Implications/Next Steps

As the deadline for reporting requirement approaches, companies should consider the following:

  • While the final rules do not require registrants to have a written policy for handling cybersecurity incidents, existing law mandates that registrants maintain disclosure controls and procedures designed to ensure information is timely reported; these procedures must now expressly contemplate cybersecurity incidents. Further, the implementation and maintenance of an incident response and remediation plan is an industry standard practice and is required by certain state laws and federal regulations.
  • Companies that have not already done so may want to consider specifically designating cybersecurity as a responsibility of their existing standing board committees or creating a new committee or subcommittee. Board oversight and accountability for cybersecurity is becoming increasingly important in the eyes of regulators generally, and the final rules evidence the SEC’s recognition of this trend.
  • Registrants also may want to consider assessing, and formalizing if appropriate, the means by which management monitors, assesses and mitigates cybersecurity risks, as well as how information concerning cybersecurity is reported to the board of directors.

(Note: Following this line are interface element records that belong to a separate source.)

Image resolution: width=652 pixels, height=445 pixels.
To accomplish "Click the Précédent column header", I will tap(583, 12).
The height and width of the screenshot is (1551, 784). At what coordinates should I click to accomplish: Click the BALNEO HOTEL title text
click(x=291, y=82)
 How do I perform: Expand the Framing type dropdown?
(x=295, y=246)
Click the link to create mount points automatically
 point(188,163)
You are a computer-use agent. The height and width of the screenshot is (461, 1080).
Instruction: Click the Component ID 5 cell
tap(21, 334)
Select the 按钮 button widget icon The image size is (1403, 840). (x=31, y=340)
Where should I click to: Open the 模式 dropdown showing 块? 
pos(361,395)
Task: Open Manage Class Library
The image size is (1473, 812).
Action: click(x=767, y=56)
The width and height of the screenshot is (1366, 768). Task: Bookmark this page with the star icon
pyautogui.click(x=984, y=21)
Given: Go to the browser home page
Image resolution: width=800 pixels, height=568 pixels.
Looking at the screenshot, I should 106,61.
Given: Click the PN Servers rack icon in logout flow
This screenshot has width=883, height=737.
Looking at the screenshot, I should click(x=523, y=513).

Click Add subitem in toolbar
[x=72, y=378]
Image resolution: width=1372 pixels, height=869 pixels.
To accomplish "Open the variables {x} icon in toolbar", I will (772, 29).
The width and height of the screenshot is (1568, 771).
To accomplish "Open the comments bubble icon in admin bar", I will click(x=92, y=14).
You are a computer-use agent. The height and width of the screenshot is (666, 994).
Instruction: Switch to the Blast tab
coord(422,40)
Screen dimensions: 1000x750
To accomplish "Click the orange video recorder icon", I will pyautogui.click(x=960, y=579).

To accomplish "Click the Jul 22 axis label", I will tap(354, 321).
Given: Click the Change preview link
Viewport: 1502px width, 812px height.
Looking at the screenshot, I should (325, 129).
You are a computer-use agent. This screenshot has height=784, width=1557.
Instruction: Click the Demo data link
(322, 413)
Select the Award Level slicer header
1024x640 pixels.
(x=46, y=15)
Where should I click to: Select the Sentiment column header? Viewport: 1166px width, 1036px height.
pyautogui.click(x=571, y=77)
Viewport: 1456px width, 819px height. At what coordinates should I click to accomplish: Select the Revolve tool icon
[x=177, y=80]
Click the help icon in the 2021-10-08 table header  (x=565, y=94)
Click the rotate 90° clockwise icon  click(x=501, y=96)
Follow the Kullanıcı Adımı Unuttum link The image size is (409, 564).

  • Companies should be paying special attention to the cybersecurity capabilities and incident response readiness of their key vendors and partners, including with respect to pre-engagement evaluation, the institution of robust contractual protections, and the monitoring and enforcement of such protections. Third-party data breaches continue to proliferate, and the final rules reflect the SEC’s focus not only on the cybersecurity capabilities of its registrants, but also on the third parties that interact with such registrants’ systems and data.